WEIGHT: 61 kg
Bust: A
One HOUR:100$
NIGHT: +50$
Services: Moresomes, Dinner Dates, Receiving Oral, TOY PLAY, Receiving Oral
For almost 15 years, a dedicated group of volunteers has gathered to sew, crochet, knit, embroider and stuff historically authentic soft furnishings for our houses. From magnificent colonial style buildings to iconic modern designed spaces, we have a venue ready for you. When important historic buildings were demolished in 20th-century Sydney, one way to remember them was by saving, perhaps for re-use, some of their more notable architectural features.
Ten fluted timber columns with Ionic capitals originally adorned the front verandah of Burdekin House in Macquarie Street, Sydney, built in for the wealthy merchant Thomas Burdekin β Two of these columns, somewhat battered, are currently on display at the Museums Discovery Centre in Castle Hill.
The odd and eventful story of these columns, and of other architectural remnant material exhibited in the same space, provides an insight into the changing fortunes of, and ideas about, our built environment in the 20th century. Praised as an example of fine colonial architecture, it appeared in earlyth-century guidebooks as one of the sights of Sydney. Materials from the Burdekin House demolition were soon advertised for sale, including marble mantels, a cedar staircase and extensive panelling, cedar casements and hardwood floorboards.
Good quality building materials from razed buildings had long been in demand for re-use in new constructions, especially when large estates were broken up.
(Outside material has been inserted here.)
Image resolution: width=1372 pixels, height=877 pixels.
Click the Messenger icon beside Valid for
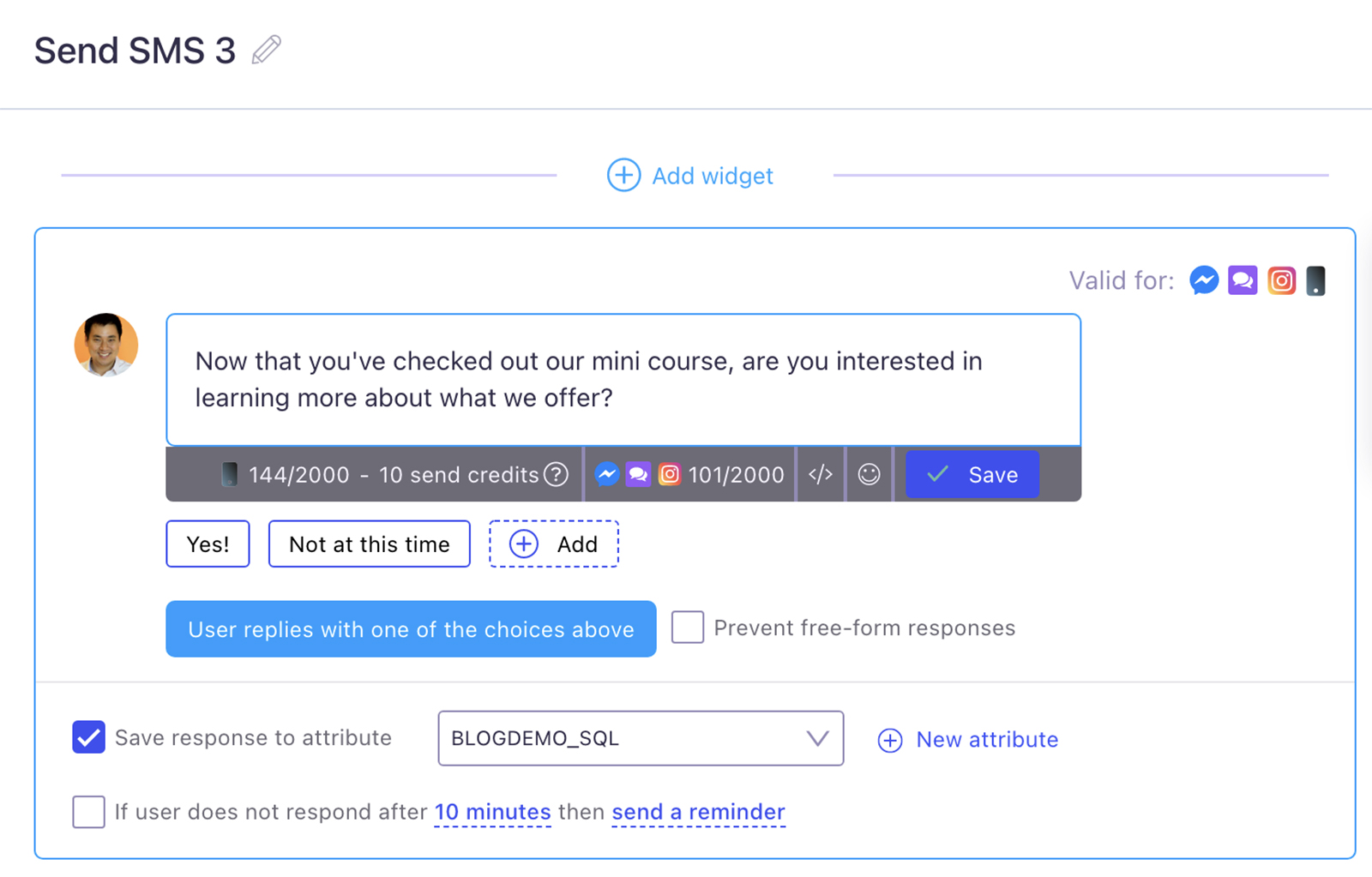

Sydneysiders queued up to secure a piece of history.
Burdekin descendants acquired the front door, fanlight and sidelights for Plumthorpe, near Barraba in northern NSW. Marble fireplaces, probably from the elaborate Louis XIV Revival drawing room, were added to a large house in Castle Hill; a Miss Kathleen Rutherford incorporated some of the cedar doors, bricks and timber panels into her new home at Palm Beach; and six of the ten timber verandah columns were acquired by well-known society figure Rose Du Boise to replace the cast-iron verandah columns on St Malo, her Hunters Hill house built around Re-use of architectural material could be a complicated process.